# Challenge 1
According to the passage on the New World Order, which US president first introduced the term after World War I?
# Challenge 2
Please continue the passage on the New World Order, picking up after its final sentence about the unipolar environment in world politics.

# Excerpted passage
=-=-=-=-=
New World Order is an abstract concept that attempts to create a better world. Therefore its contents may vary from time to time based on the situation and the nature of paradigm shift required. New World Order and the United States: In the history of the United States, the term ‘New World Order’ was first introduced by Woodrow Wilson after the World War I. Marked by idealism, the concept did no prevail long. After the World War II, Franklin D. Roosevelt attempted to establish the concept by making possible increasing role of international bodies like United Nations for the attainment of peace which never reached pragmatism.
Both these versions of New World Order remained transient up until 1991 when President George H. W. Bush introduced the term at the time of Gulf War which marked the characteristics of post cold war era. Bush’s idea behind new world order included the abandonment of aggression against nations, collective security to guard against the aggression and increases collaboration of nations to meet such peace creating goals (Miller and Yetiv 56). Before 1991, the New World Order only existed as an abstract concept.
President Bush perpetuated it in the international politics (Yovanovish 3) which was practically implemented in case of the Iraq’s war with Kuwait. Concept of New World Order in the Light of Bush Administration What Bush Administration implied by New World Order was fairly divergent from the preceding concepts addresses by the other US presidents. In a nut shell, the major components of President Bush’s New World Order can be reckoned in the following except from his speech, “a new era-freer from the threat of terror, stronger in the pursuit of justice, and more secure in the quest for peace. An era in which the
nations of the world, East and West, North and South, can prosper and live in harmony … a world where the rule of law supplants the rule of the jungle … where the strong respect the rights of the weak” (Miller and Yetiv 56). The concerned statement passed in 1991 provide an unequivocal agenda of New World Order that included peace creation, global prosperity and a rule of law to control the world. The other aspects introduced by President George H. W. Bush included interdepence, collective security, collective action, international authorities and globalization etc. Positive Impacts of New World Order in Terms of International Cooperation
The New World Order has played dual role in bringing the phase of transformation. On a positive side, establishment of this order and the end of cold war removed the threat of nuclear havoc. Similarly, the state governments shifted to a mutual problem solving approach as a result of increasing dependency arriving from globalization. Such corollaries are evident in events like General Agreement on Tariffs and Trade and North American Free Trade Agreement etc (Hauss 2&3). Interdependence The end of cold war and the collapse of Soviet Union led to a unipolar environment in the world politics.
=-=-=-=-=
# Supplied material
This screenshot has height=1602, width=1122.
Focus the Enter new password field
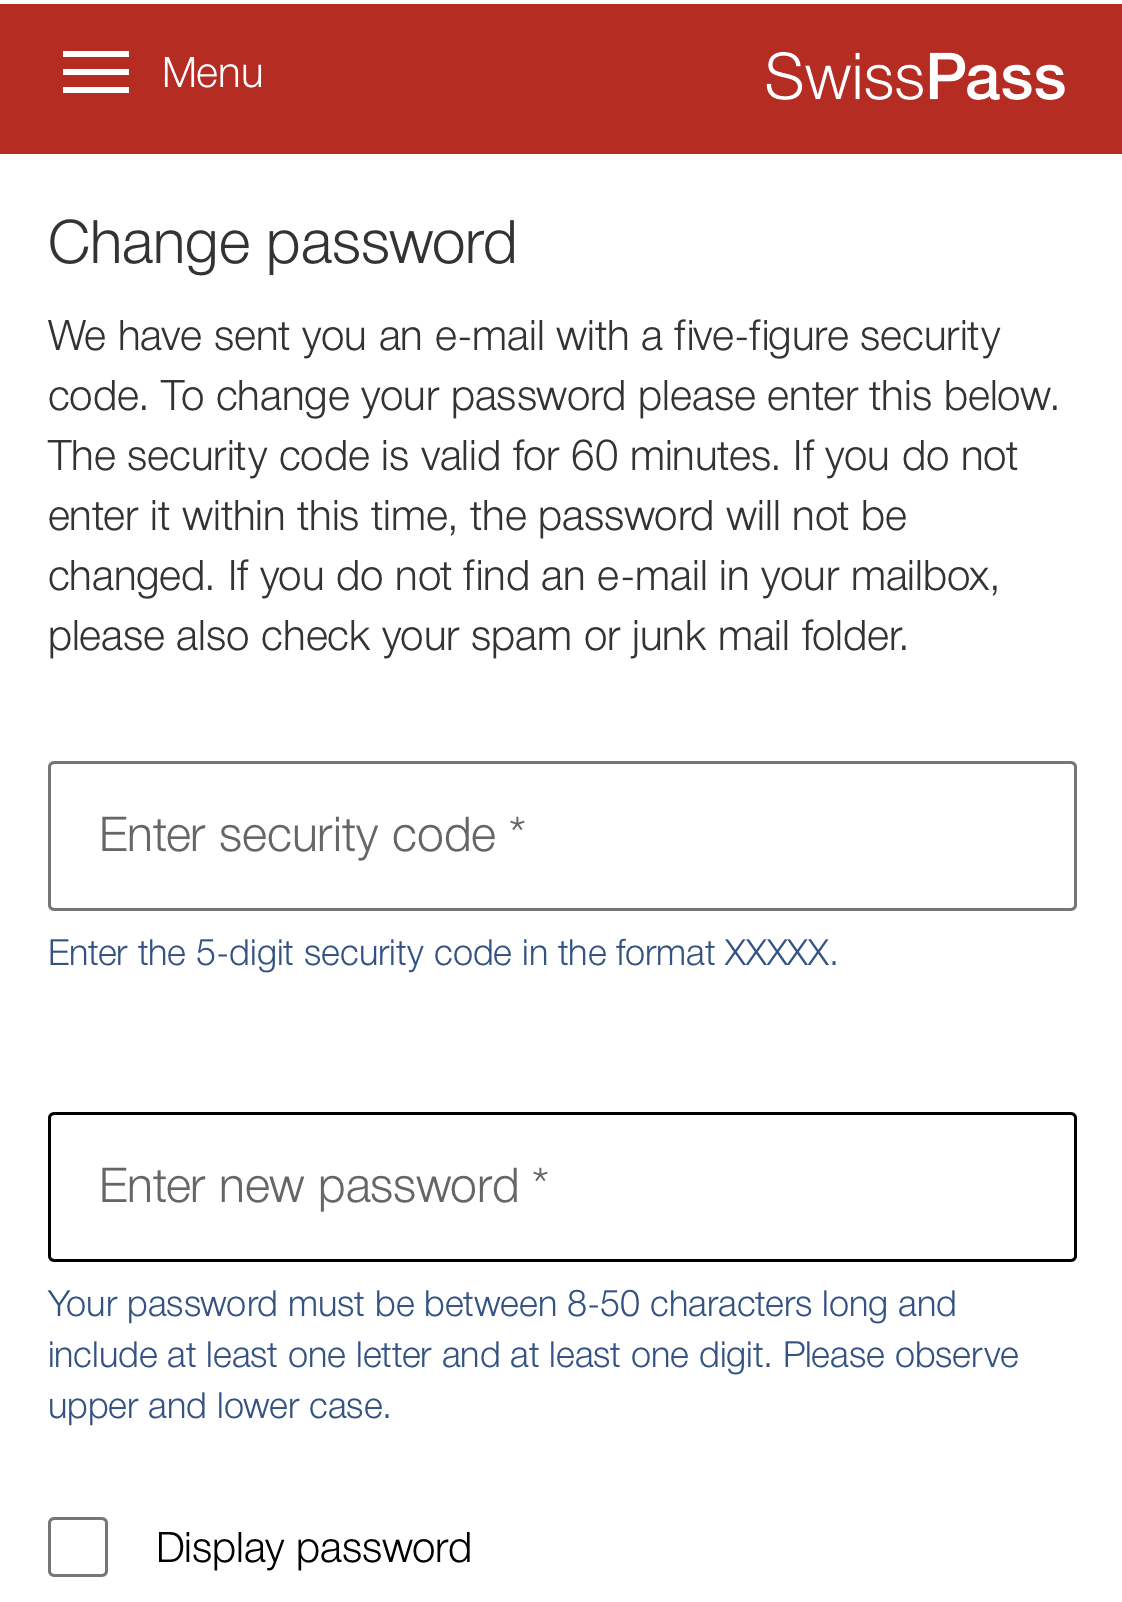562,1187
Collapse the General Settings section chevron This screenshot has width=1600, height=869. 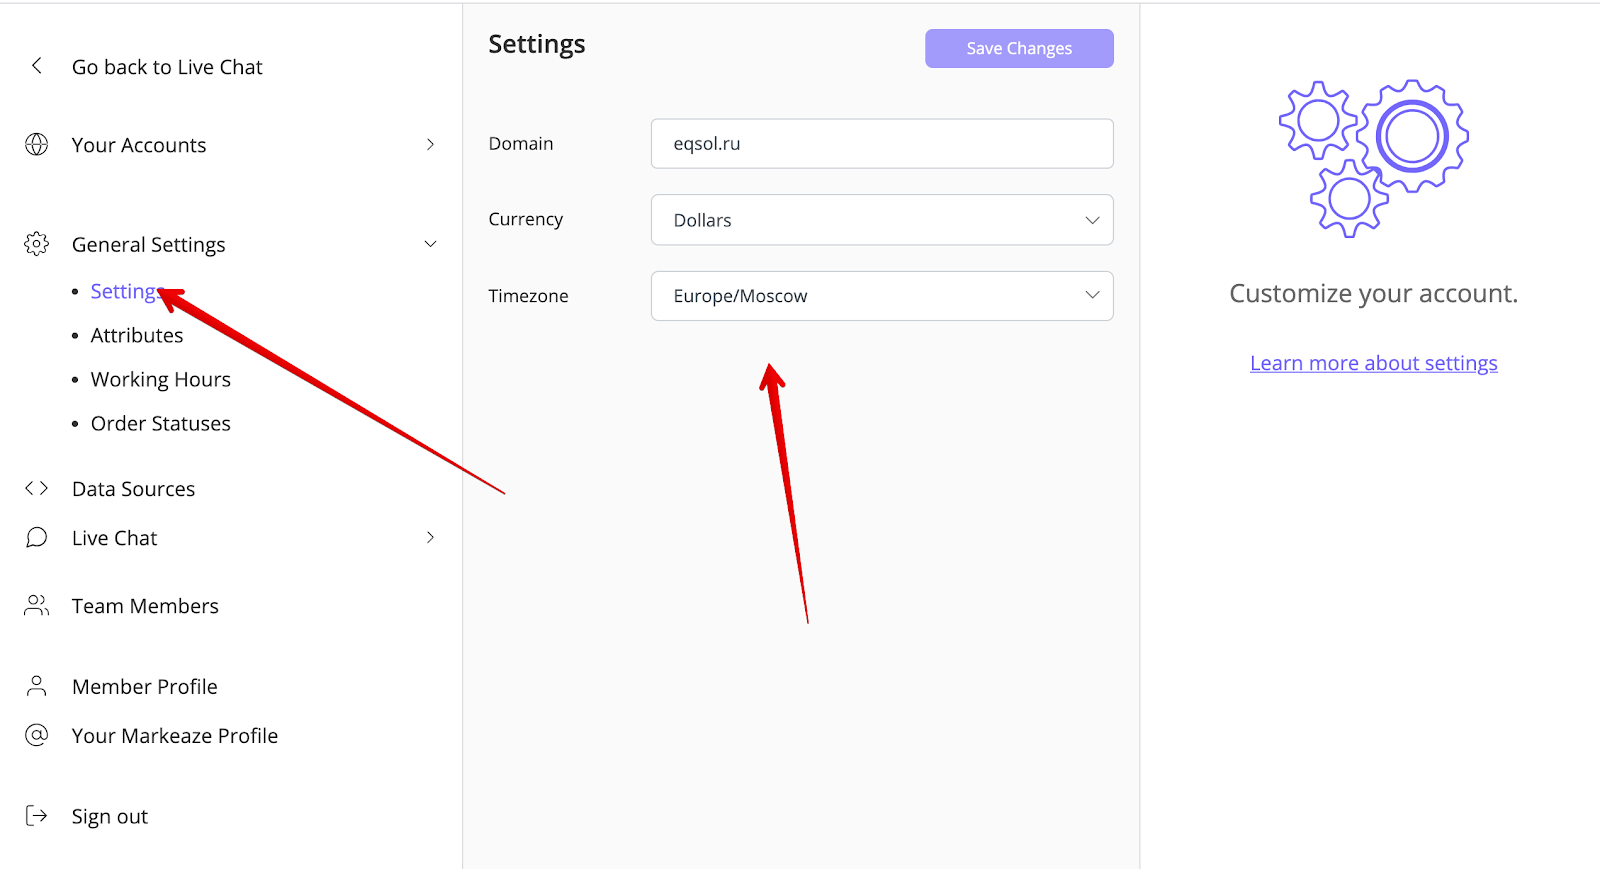pos(430,244)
=-=-=-=-=
# Written reply 1
Woodrow Wilson.

# Written reply 2
As the balance of power disturbed , the New World Order inoculated a system of interdependence providing equal opportunities for all the states by advocating the dependence of nations on one another. Related to interdependence is the preference of common interests to state interests that was addressed by the new system (Kessler 53). Therefore, the New World Order suppressed national sovereignty in favour of international authority. Cooperation To increase interdependence and through the work of international bodies, the concept of Free Trade emerged as a product of New World Order.
With the lifting of trade barriers as a result of Free Trade policy, increasing flow of technology across borders, individuals from different countries are crossing their borders to enter into the other countries to hunt for opportunities and are constantly being exposed to the foreign cultures and issues. This trend has started diminishing the borders between nations thereby threatening the concept of statehood. As a result ‘greater economic and social interdependence seem to affect national decision-making’ thereby making the concept of state obsolete (Bertucci & Alberti, p.
9). However, the whole process served to achieve an important goal of New World Order which was to increase cooperation between the nations. On social grounds, the emergence of English language as a lingua franca is largely a corollary of the New World Order. Although widely criticised to have caused languages deaths, the very transformation has brought an aspect of cooperation among the contemporary nations by providing a same medium of communication thereby enhancing better understanding (Bandura 6). International Bodies
As the interdependence among nations increased and the international bodies were given higher levels of authority, the New World Order triggered a transformation in the role of state in terms of sovereignty. The states in post cold war era experienced debilitating sovereignty as it is supplanted by the international authority of the bodies like United Nations. In terms of cooperation, this shift provided better chances of cooperation by providing a rule of law and peace keeping environment for all the nations.
Implementing a just supreme authority like UN above all the nations was aimed to motivate the nations in thinking globally rather than locally. The increasing role of United Nations in the New World Order was also because in the preceding times of cold war, the authority of UN remained nearly impossible because of the conflicting super powers of US and USSR. Empowering such international bodies by New World Order was aimed to protect the interests of both the strong and weak nations alike in order to maintain justice for peace and cooperation.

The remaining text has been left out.